Some educators tire of teaching in the shadow of lawsuits. |
The threat of being sued has always been in the back of modern educators’ minds—a small voice warning them not to stray too far onto potentially litigious ground. But during the past few years, the field of education has come to resemble a legal minefield, and educators’ caution has metastasized, becoming outright paralysis.
That’s the conclusion of a bipartisan legal-reform group crusading against the “legal fear” that organizers say diverts schools’ attention from the mission of educating children. “It’s the anaconda in the chandelier that stares down and makes you refrain from saying what you would otherwise say,” said San Diego City Schools superintendent Alan D. Bersin. “We’ve created a due process system that defeats progress rather than serves it.”

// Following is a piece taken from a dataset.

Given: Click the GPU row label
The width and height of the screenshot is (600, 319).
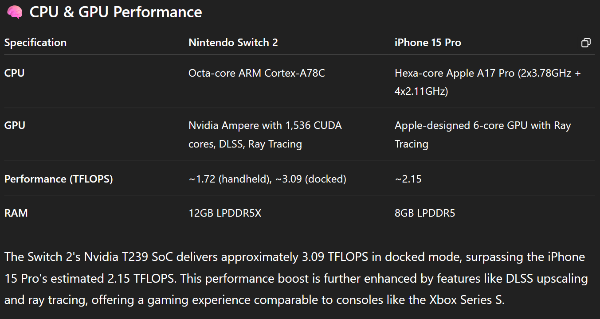Looking at the screenshot, I should [15, 125].
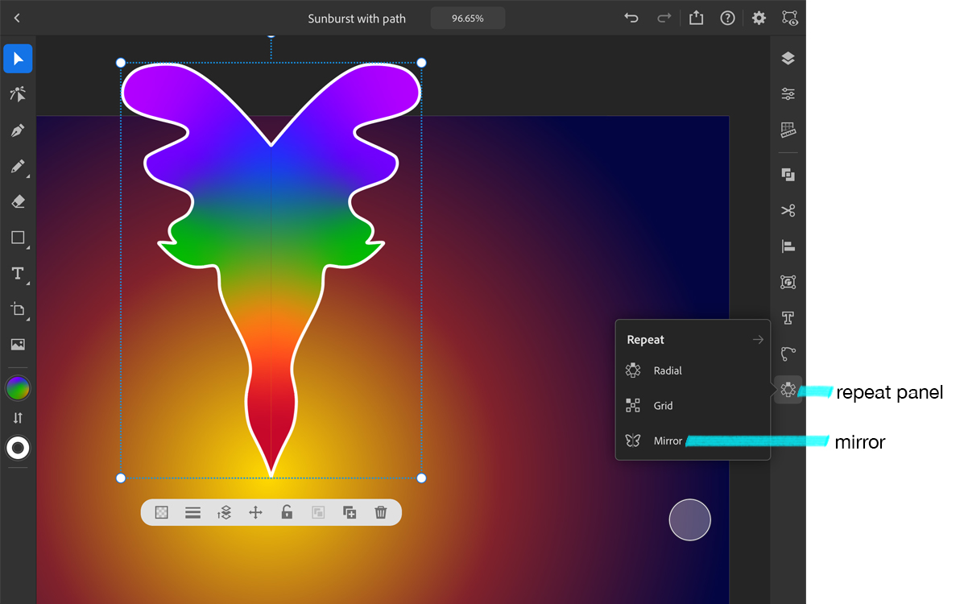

Bersin was among the speakers at a forum held this past fall at the Brookings Institution in Washington, D.C., to discuss the question, “Is Law Undermining Public Education?” Organized by the New York City-based Common Good, the forum brought together social scientists and education leaders and released a report on the subject by Public Agenda, an opinion-research organization also based in New York City. Drawn mainly from research on three focus groups in Illinois and New York state, the study found that teachers and principals were highly concerned about accusations of abuse. Educators in the focus groups also voiced a strong belief that “litigation and due process requirements often give unreasonable people a way ‘to get their way.’” For many administrators, “avoiding lawsuits and fulfilling regulatory and due process requirements is a time-consuming and often frustrating part of the job,” the report says.

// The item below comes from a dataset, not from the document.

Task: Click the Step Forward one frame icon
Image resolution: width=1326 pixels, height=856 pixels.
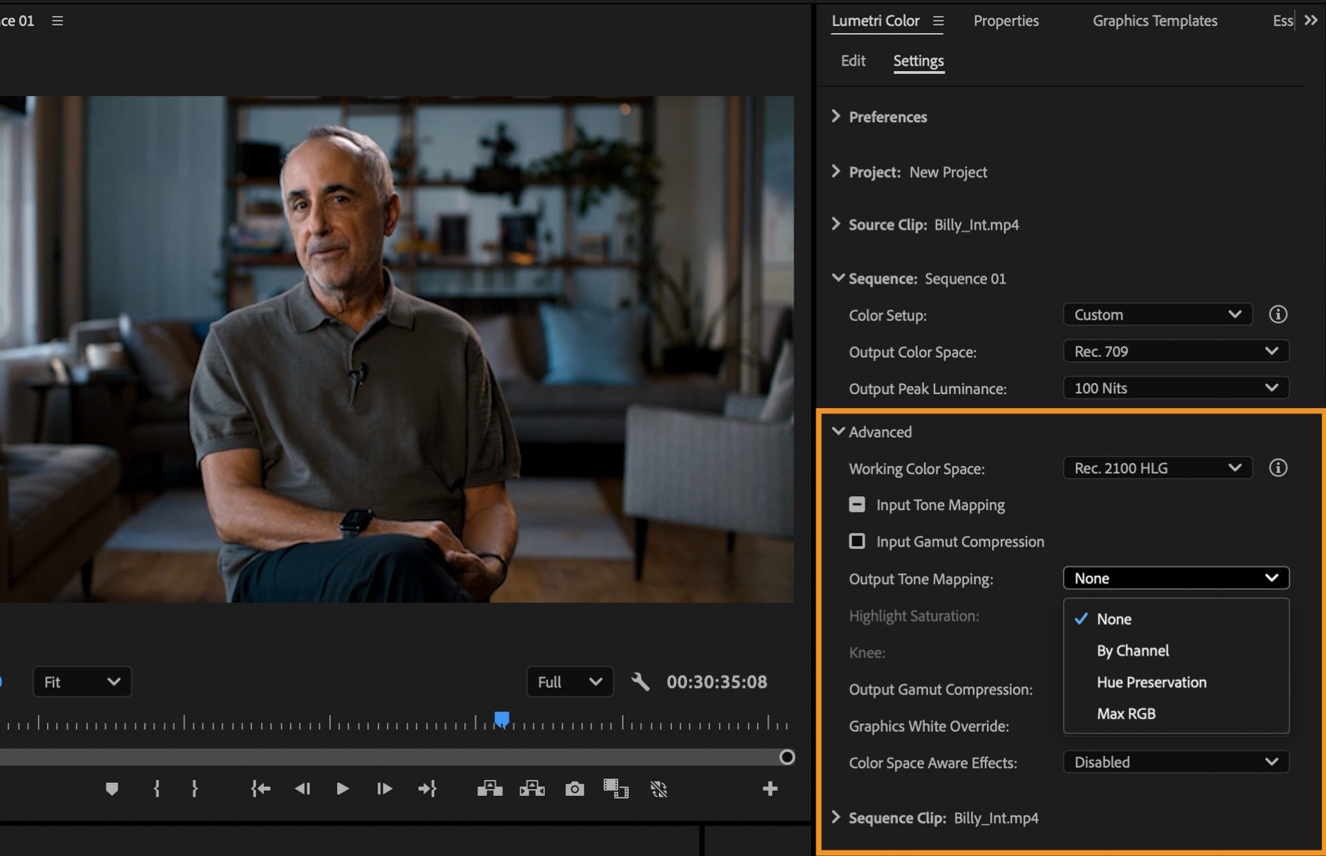Action: pyautogui.click(x=385, y=788)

Common Good’s founder, New York City corporate lawyer and best- selling author Philip K. Howard, opened the forum with a call for support of his group’s “radical mission": to free people from being so worried about ending up in court that they “go through their day looking over their shoulder and stop doing what they think is right.... It diverts teachers from doing what they do best, which is to be themselves and focus on the children,” he said.
Richard Arum, a panelist and associate professor of sociology at New York University who wrote Judging School Discipline: The Crisis of Moral Authority, said the legal straitjacket many educators find themselves straining against is a fairly recent phenomenon. The legal climate for schools started to shift in the late 1960s and early 1970s, Arum said, when many students challenged disciplinary actions related to political protest or other free-speech issues. Because of legal precedents established during that era, he said, courts have since handled far more challenges to disciplinary actions stemming from general misbehavior, as well as incidents involving alcohol, drugs, weapons, and violence.
While the courts often side with schools in such cases, Arum said, they have fueled caution among educators about disciplining students.
No one on the panel urged a return to the way schools operated before the 1960s, however. Speakers were quick to laud the advances lawsuits have forced upon education over the years, from desegregation to the accommodation of disabled students. “Litigation in the realm of public education really does have an exceptionally honorable history,” said Deborah Wadsworth, the recently retired president of the nonpartisan Public Agenda. Still, she added, “it is also true that excessive litigation has teachers and principals literally walking on eggshells.”
It’s perhaps because of that honorable history, Wadsworth said, that educators are more hesitant than other frequently sued professionals to advocate reform. To many, the current situation seems “preferable to the days when students had no rights,” she told the forum. “They have concerns about tilting things in the other direction and are suspicious of the motives of people seeking change.” David Schoenbrod, a professor at New York Law School in New York City, said Congress should consider requiring limits and sunset provisions for court decrees on school issues. “We need something like a school litigation reform act,” he argued.
Yet for all the obstacles that lawsuits have created for educators, law itself may be the only remedy for excessive litigation. “I wish it would be easy to get out of the quagmire we’re in,” Bersin said. “But we are a system of laws, and it’s going to take the law to get us out of this.”